Rose Lehrman Gallery at HACC
One HACC Drive, Harrisburg – (717) 780-2478
The Rose Lehrman Art Gallery, which promotes the knowledge and appreciation of contemporary art, houses HACC’s permanent art collection. This includes ceramic vessels from Toshiko Takaezu, a large ceramic platter by Jesse Potts, a spotted glass canister by Ona Magaro and a collection of prints by Sue Coe. The gallery also hosts visiting artists for workshops and lectures. A listing of classes and events can be found at hacc.edu/roselehrmanartscenter/artgallery.
Tickle My Senses Gallery
315 Bridge Street, New Cumberland – (717) 774-1168
Owner Becky Lee lovingly gift-wraps each one-of-a-kind piece she sells and carefully places a striking peacock feather in each customer’s bag – free of charge. “Peacock feathers are a symbol of good luck in Thai and Indian cultures,” she explains. What’s inside those beautifully wrapped packages?
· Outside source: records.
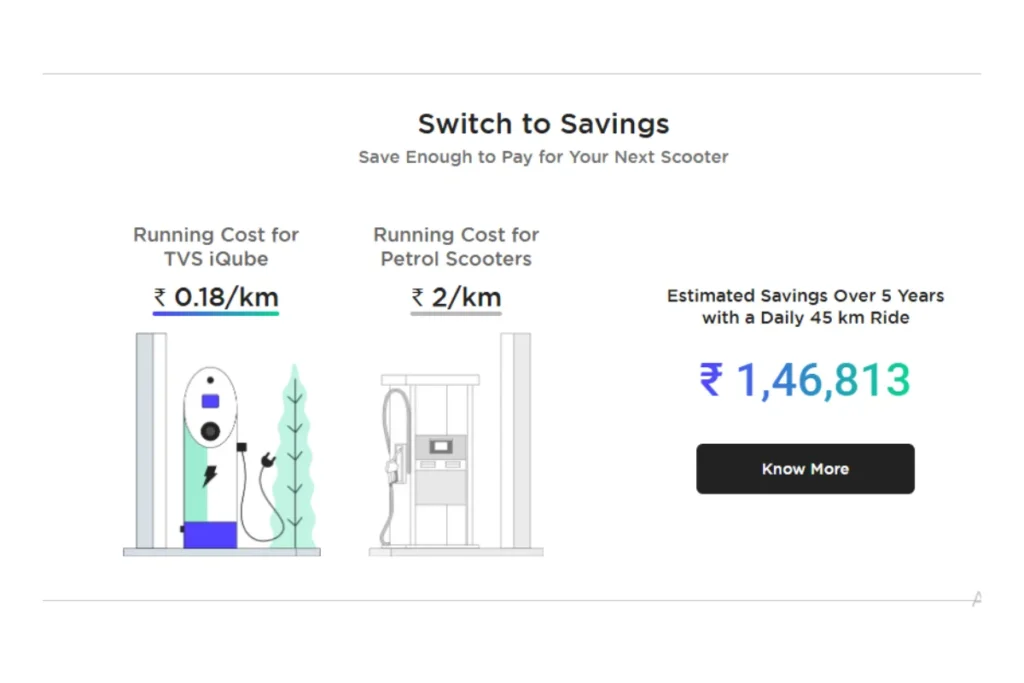
Task: Click the EV charging station illustration
Action: point(221,445)
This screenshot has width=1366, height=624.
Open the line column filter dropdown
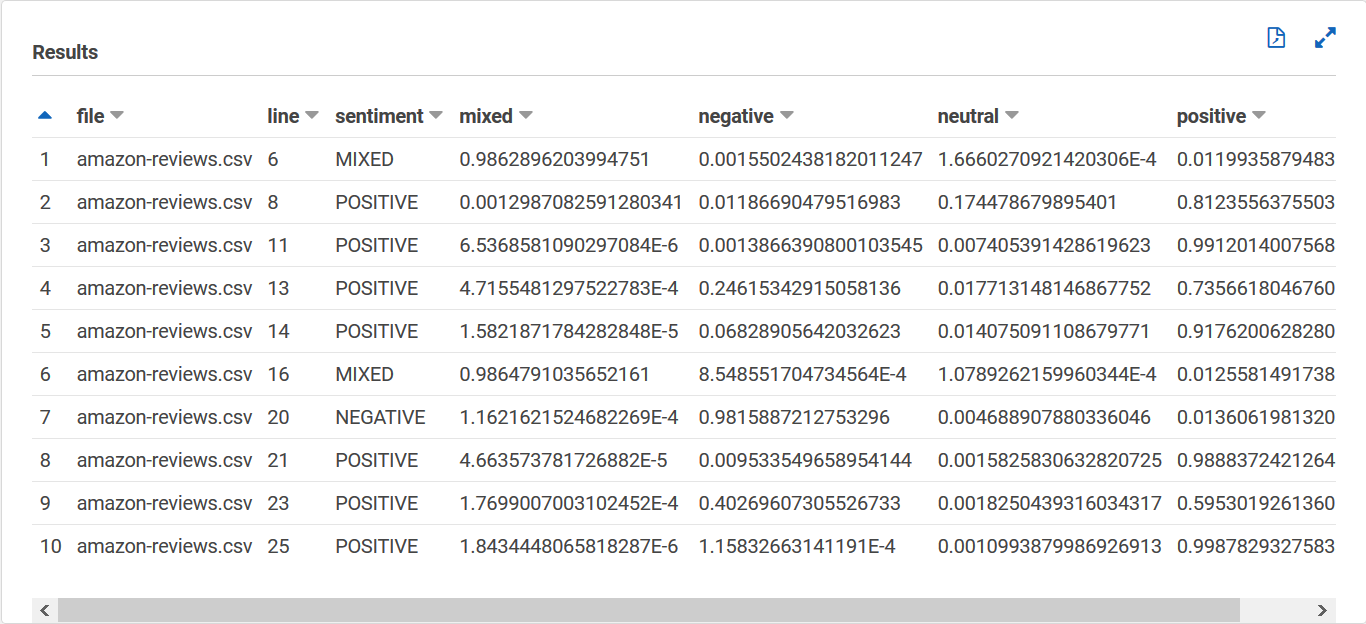tap(311, 115)
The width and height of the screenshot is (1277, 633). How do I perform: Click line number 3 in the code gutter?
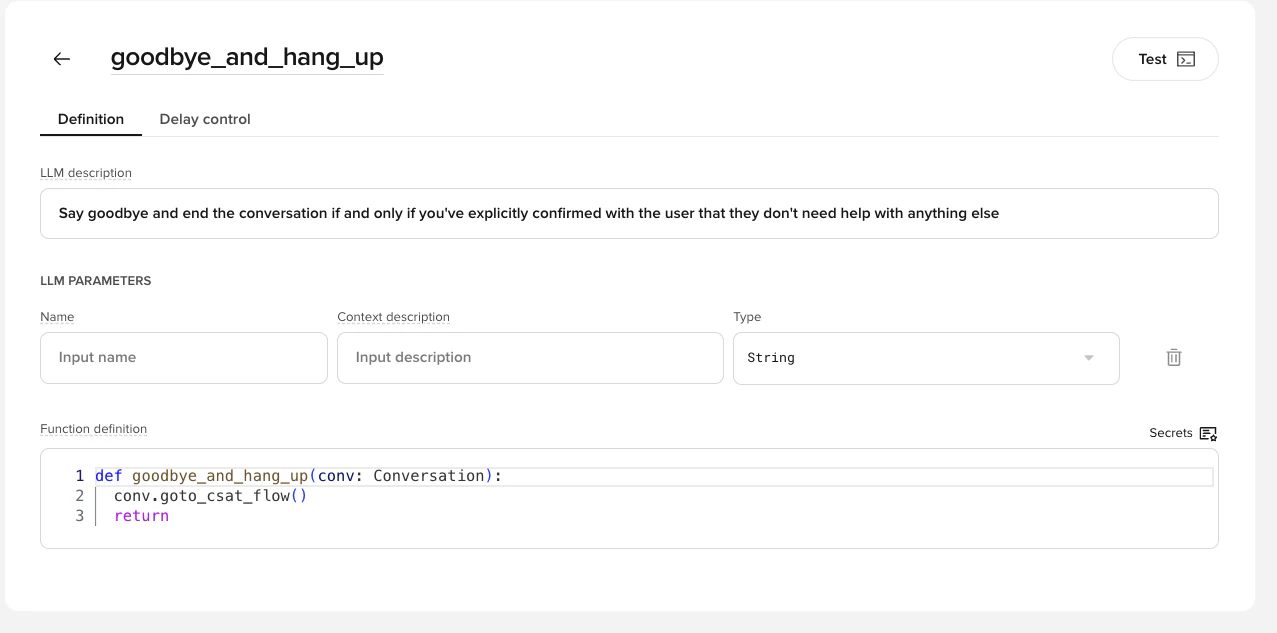coord(79,515)
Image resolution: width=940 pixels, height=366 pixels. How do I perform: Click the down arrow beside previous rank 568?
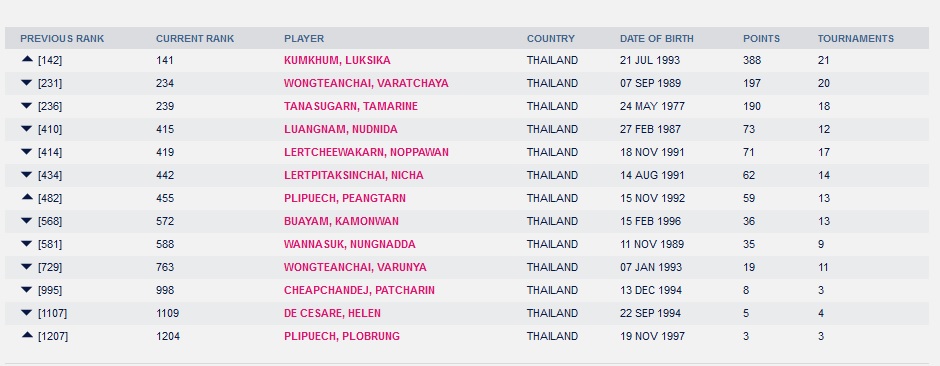[26, 220]
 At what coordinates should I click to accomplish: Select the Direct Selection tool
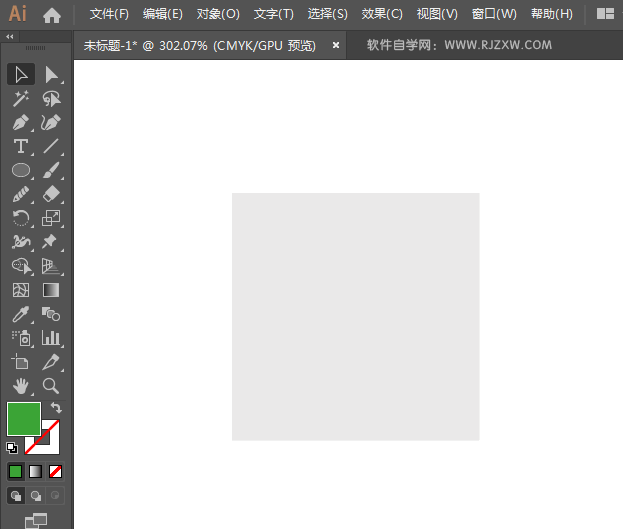[51, 74]
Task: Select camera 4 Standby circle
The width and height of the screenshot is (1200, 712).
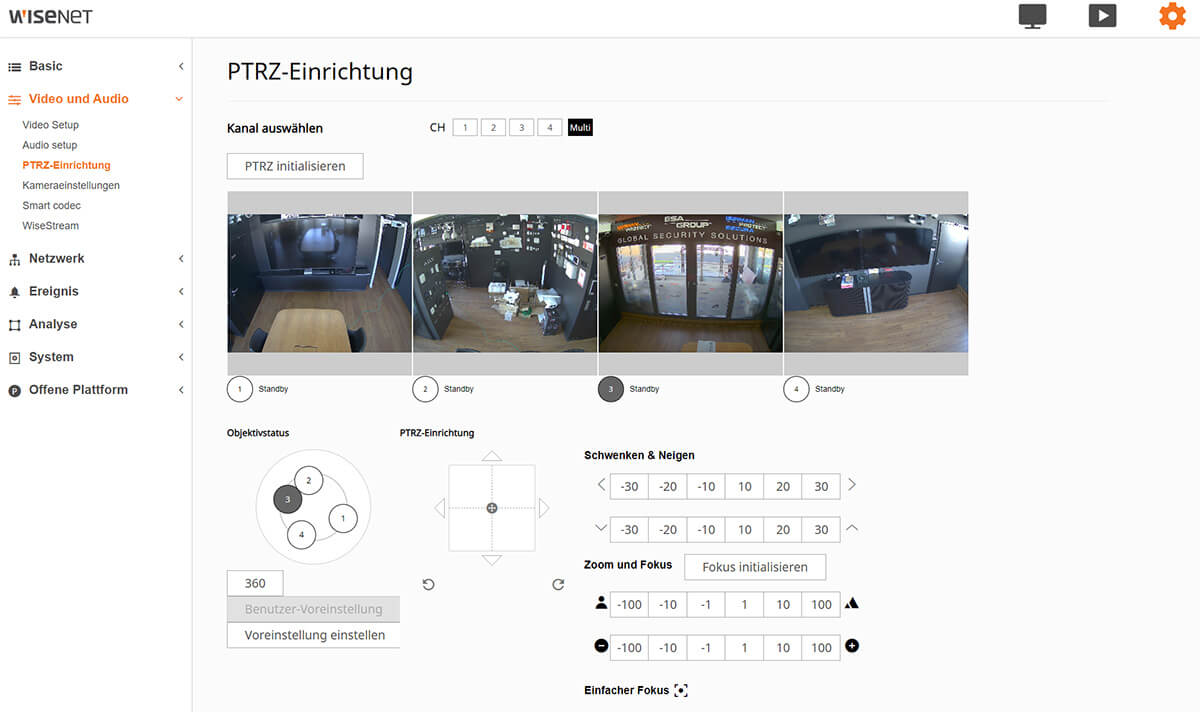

Eclectic works of art crafted by one of 125 local, regional, national and Canadian artists in a wide variety of mediums including ceramics, glass, wood, mixed media, metals and jewelry. “We focus on functional art that tickles your senses in an inviting atmosphere where there is always new and exciting treasures to be found!” For a sampling of Lee’s offerings, visit ticklemysenses.net.
Village Artisans Gallery
321 Walnut Street, Boiling Springs – (717) 258-3256
Village Artisans Gallery features a wide selection of art crafted by over 200 American artists. Traditional and contemporary pieces in mediums such as blown glass, pottery, turned wood, wrought iron, hand-woven apparel and jewelry can be found alongside stunning fine art, children’s book illustrations, calligraphy and collages – all amidst the setting of a renovated 1875 brick church located in the quaint village of Boiling Springs. The gallery proudly features the work of nationally recognized folk art carver Gay Foltz. For images of Foltz’s award-winning work and others represented at Village Artisans Gallery, visit villageartisansgallery.com.